_Istruzioni di lavoro_
a) Rispondi alle seguenti domande sull'articolo sul «lodo Moro».
(i) In quale periodo circolavano già voci sullo scambio di favori tra il regime cattocomunista italiano e il terrorismo?
(ii) Che cosa sarebbe stata Tangentopoli secondo Pomicino?
(iii) Quale partito viene definito «terzo pilastro del regime»?
b) Riassumi in due frasi l'articolo sul «lodo Moro».
c) Scrivi il seguito dell'articolo sul «lodo Moro», riprendendo dopo l'ultima frase riportata.

____ Testo estratto

Cattocomunisti, terroristi palestinesi, Brigate Rosse: tutti nel mazzo! le polemiche sul "lodo Moro" nell'analisi di Federico Steinhaus
Testata: Informazione Corretta Data: 18 agosto 2008 Pagina: 1 Autore: Federico Steinhaus Titolo: «Cattocomunisti, terroristi palestinesi, Brigate Rosse: tutti nel mazzo!»
Non si placa la piccola tempesta mediatica suscitata dalle rivelazioni (?) di un leader del Fronte Popolare per la liberazione della Palestina (FPLP) e dell’ex presidente della Repubblica Cossiga. A queste si sono aggiunte ore le singolari elucubrazioni dietrologiche di Cirino Pomicino, che completano un quadro deprimente. Le notazioni che si possono fare per introdurre alcune riflessioni sono tre:
a) non si tratta di rivelazioni, di fulmini a ciel sereno, dato che voci insistenti sia pure non provate di questo macabro scambio di favori fra il regime cattocomunista italiano ed il terrorismo circolavano già tra la fine degli anni 70 e gli anni 80
b) il contorto complottismo di Pomicino, per il quale Tangentopoili sarebbe stata la vendetta americana contro la classe dirigente italiana colpevole di aver dato una mano ai palestinesi , è la riprova dell’incapacità di darsi delle regole etiche del regime cattocomunista, che ancora a distanza di vent’anni e più prevale sul senso critico
c) l’insieme di queste rivelazioni e commenti ha lasciato del tutto indifferente la classe politica ed intellettuale italiana, troppo assorbita dalle esigenze prioritarie del Ferragosto per dire una sola parola in proposito.
A quell’epoca (fine degli anni 70 ed anni 80) dominava in Italia un regime onnipotente e sottratto ad un autentico potere di controllo da parte del popolo, in cui la DC ed il PCI si scambiavano effusioni clandestine ed il PSI, terzo pilastro del regime, era gestito con ipocrisia (Nenni si deve essere rivoltato nella tomba mille volte....) e cinismo a favore del mondo arabo.

________
____ Voci fornite

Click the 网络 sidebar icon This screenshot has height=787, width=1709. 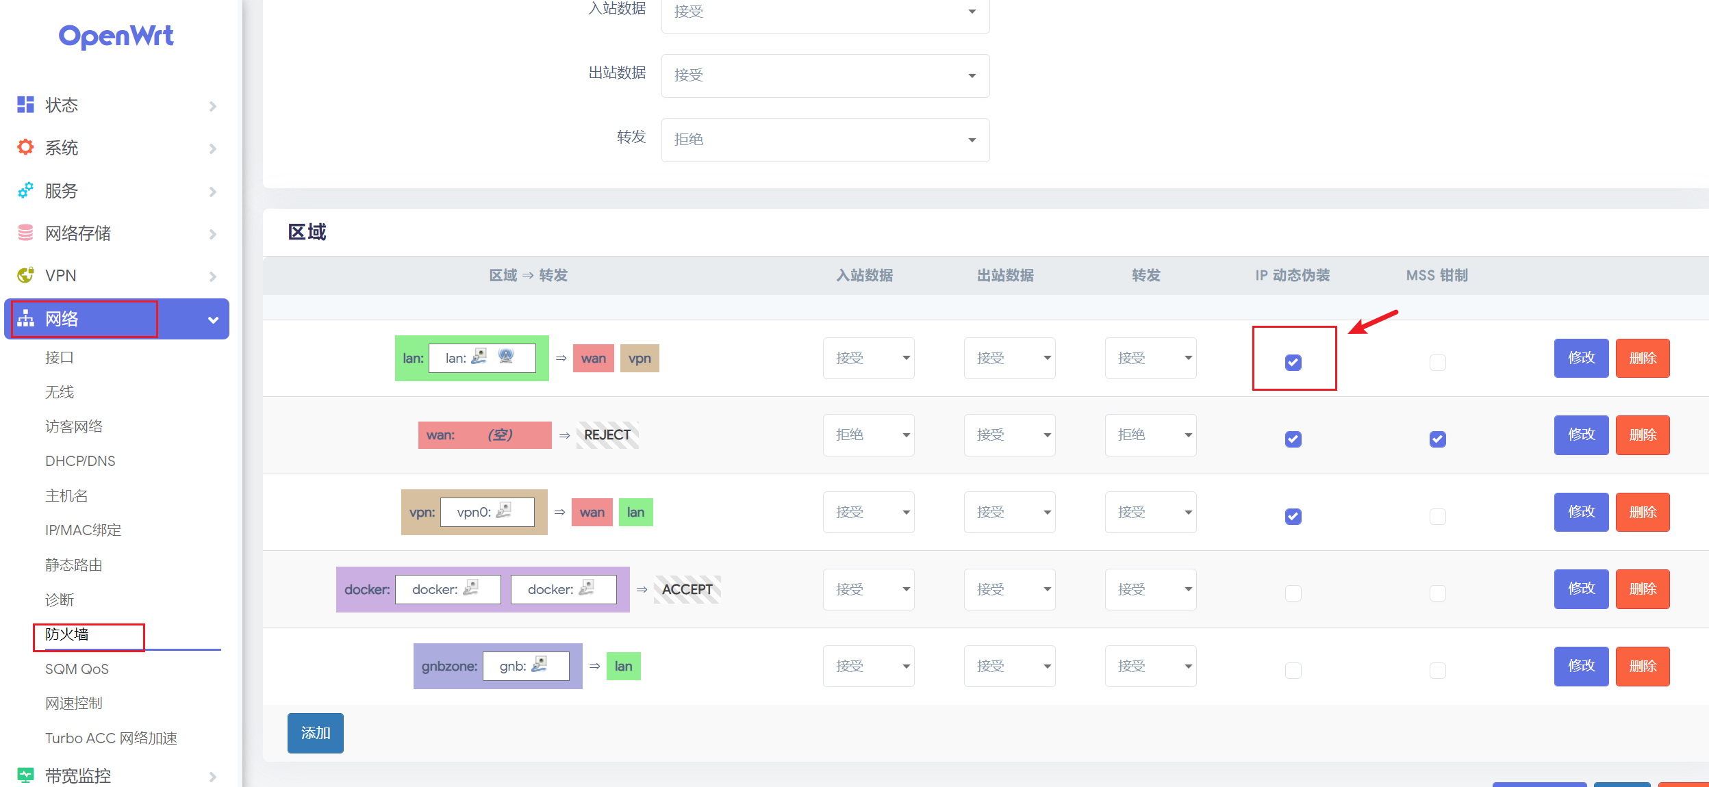(x=25, y=318)
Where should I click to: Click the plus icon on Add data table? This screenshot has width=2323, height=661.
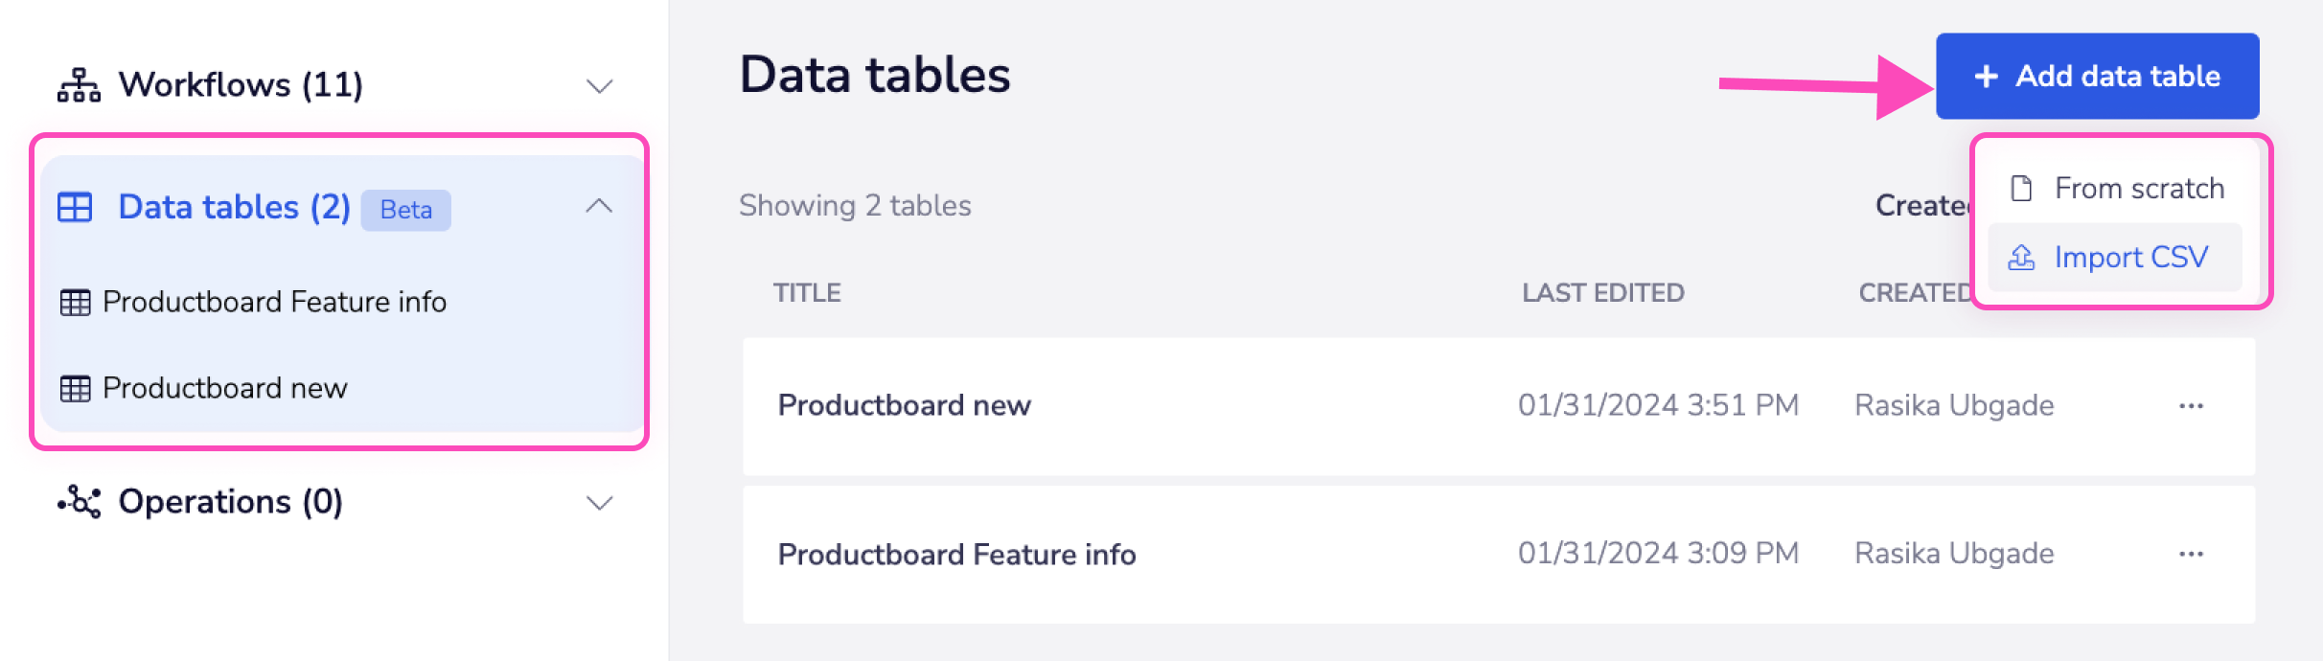coord(1985,77)
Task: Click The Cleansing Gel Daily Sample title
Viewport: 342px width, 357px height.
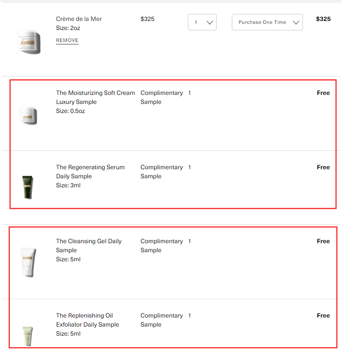Action: (89, 246)
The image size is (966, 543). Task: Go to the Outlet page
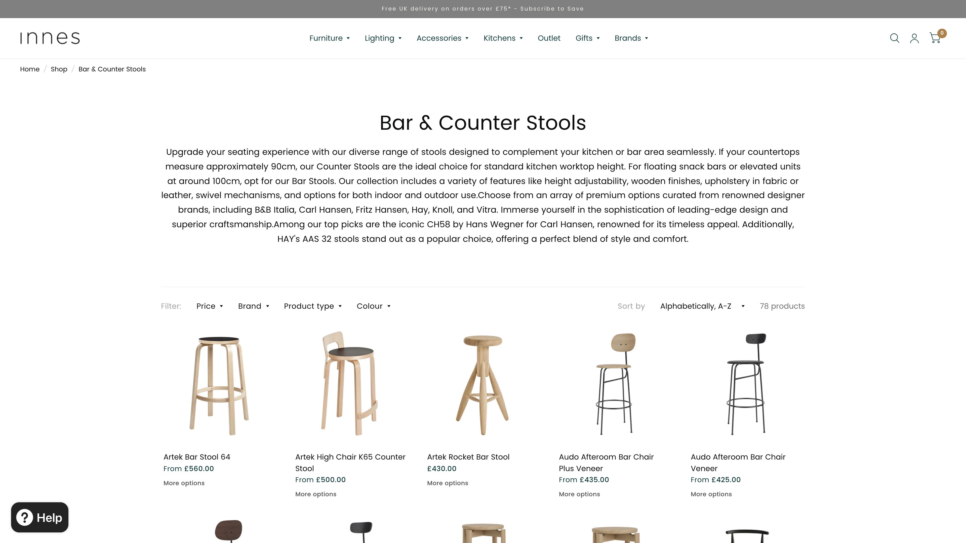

________

_Risposte per consegna_
a)
(i) Tra la fine degli anni 70 e gli anni 80.
(ii) La vendetta americana contro la classe dirigente italiana colpevole di aver dato una mano ai palestinesi.
(iii) Il PSI.

b) Non si placa la tempesta mediatica suscitata dalle rivelazioni di un leader del FPLP e dell'ex presidente Cossiga, a cui si sono aggiunte le elucubrazioni dietrologiche di Cirino Pomicino. Voci su uno scambio di favori tra il regime cattocomunista italiano e il terrorismo circolavano già tra la fine degli anni 70 e gli anni 80, e la classe politica e intellettuale italiana è rimasta del tutto indifferente.

c)
Non si tratta di ripercorrere in questa sede gli avvenimenti di allora. Oggi nessuno più ricorda, o ama ricordare, che l’OLP di Arafat era un conglomerato di sigle terroristiche spietate, che uccidevano gli ebrei in quanto ebrei nelle sinagoghe, nelle scuole, nei ristoranti a Vienna, a Parigi, in Belgio, a Roma, oltre che in Israele stesso. Che dirottava un aereo francese separando i passeggeri ebrei ( o con cognome “ebraico”) da quelli supposti non ebrei, per poter selezionare chi doveva essere ucciso. Che uccideva la squadra israeliana nel villaggio olimpico di Monaco (e le Olimpiadi non furono interrotte).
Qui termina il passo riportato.